The beauty industry is a multi-billion dollar one, and it does take a certain amount of know-how in order to make a splash in this highly competitive, albeit rewarding and lucrative industry. Grace Choi was at Harvard Business School when she decided that she would do something to introduce a disruption in the beauty industry. After doing her fair bit of research, she realized that beauty brands create prior to marking up their products by a whole lot through the mixing of plenty of colors.
Choi shared at TechCrunch Disrupt earlier this week, “The makeup industry makes a whole lot of money on a whole lot of bulls**t. They charge a huge premium on something that tech provides for free. That one thing is color.”

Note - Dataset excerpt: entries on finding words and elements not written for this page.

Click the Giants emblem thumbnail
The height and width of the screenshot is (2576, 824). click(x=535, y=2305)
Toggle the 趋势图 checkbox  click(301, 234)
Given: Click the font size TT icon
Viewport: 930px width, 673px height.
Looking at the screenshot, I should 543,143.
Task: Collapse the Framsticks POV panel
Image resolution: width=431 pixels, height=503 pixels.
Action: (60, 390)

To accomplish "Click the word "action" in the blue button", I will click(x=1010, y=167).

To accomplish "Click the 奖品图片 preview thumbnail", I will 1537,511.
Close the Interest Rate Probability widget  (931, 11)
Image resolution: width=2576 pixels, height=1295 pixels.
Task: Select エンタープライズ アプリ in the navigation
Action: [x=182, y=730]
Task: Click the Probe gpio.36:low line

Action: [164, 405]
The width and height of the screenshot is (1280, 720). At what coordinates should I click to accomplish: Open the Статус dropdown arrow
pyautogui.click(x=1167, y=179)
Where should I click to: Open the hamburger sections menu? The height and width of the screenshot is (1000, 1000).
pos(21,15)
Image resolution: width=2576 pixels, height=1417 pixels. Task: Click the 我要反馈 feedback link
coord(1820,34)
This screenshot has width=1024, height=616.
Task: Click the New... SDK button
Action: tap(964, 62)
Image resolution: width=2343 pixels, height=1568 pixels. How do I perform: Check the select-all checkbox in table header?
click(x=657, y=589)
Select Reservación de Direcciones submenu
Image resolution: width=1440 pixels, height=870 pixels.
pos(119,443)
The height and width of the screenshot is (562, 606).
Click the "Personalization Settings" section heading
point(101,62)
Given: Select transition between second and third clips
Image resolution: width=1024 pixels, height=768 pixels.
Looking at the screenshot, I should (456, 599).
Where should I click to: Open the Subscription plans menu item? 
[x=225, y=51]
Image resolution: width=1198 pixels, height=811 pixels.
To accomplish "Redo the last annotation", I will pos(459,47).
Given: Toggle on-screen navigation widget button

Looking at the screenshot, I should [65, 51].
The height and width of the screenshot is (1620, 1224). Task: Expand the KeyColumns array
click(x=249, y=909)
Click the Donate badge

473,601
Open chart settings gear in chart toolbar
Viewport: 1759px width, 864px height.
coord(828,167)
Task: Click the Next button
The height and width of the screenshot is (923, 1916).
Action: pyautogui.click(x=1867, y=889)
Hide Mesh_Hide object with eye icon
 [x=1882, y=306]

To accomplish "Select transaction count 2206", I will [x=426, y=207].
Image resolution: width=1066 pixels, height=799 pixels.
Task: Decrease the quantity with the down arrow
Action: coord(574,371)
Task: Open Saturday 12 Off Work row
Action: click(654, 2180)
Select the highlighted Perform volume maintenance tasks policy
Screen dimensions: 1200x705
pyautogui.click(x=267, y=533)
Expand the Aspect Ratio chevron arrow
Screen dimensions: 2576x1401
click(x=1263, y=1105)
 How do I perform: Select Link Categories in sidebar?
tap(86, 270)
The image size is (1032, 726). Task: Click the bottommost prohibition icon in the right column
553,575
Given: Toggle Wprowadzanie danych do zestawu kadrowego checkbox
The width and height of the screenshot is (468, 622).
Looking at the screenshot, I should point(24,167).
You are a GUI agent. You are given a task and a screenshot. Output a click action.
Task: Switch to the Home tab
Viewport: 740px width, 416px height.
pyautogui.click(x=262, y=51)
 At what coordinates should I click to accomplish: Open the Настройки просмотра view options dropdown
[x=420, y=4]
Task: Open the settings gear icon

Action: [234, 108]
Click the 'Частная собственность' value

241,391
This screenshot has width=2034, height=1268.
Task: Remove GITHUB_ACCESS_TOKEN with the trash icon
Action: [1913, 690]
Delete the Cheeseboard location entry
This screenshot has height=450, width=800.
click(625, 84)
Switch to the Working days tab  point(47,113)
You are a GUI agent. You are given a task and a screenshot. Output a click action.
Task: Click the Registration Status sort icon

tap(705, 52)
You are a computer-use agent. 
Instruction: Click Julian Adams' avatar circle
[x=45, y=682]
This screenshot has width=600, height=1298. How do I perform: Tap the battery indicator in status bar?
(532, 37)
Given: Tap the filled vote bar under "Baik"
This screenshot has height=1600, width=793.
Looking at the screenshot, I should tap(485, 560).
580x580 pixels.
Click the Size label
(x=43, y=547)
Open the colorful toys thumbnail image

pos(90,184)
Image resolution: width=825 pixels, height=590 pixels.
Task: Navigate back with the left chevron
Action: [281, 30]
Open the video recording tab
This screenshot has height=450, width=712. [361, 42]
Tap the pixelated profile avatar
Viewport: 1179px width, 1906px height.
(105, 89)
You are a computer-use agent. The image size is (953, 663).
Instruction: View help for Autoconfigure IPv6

Choi is referring to widely available color printers that anyone can own, where the ink used would be the same kind of ink that makeup companies use in their products. According to Choi, this ink has also been approved by the FDA. This has led her to develop a mini home printer known as Mink which will cost $300 a pop, enabling just about anyone to print their own makeup after obtaining the color code off color photos on the Internet.
In her demonstration, Choi first selected a color that she would like to print (her machine churns out creamy lipsticks or powdery eye shadows) via the color picker, and pasted the hex code of that color from Microsoft Paint or Photoshop into a new document. Print that color in the same manner that you would do when you print a normal document on the computer, and in Choi’s demonstration, she decided to print her very own pink eye shadow.
I wonder what the beauty industry has to say about Mink – I believe that there will be some sort of counter campaign should Mink actually take off in a big way.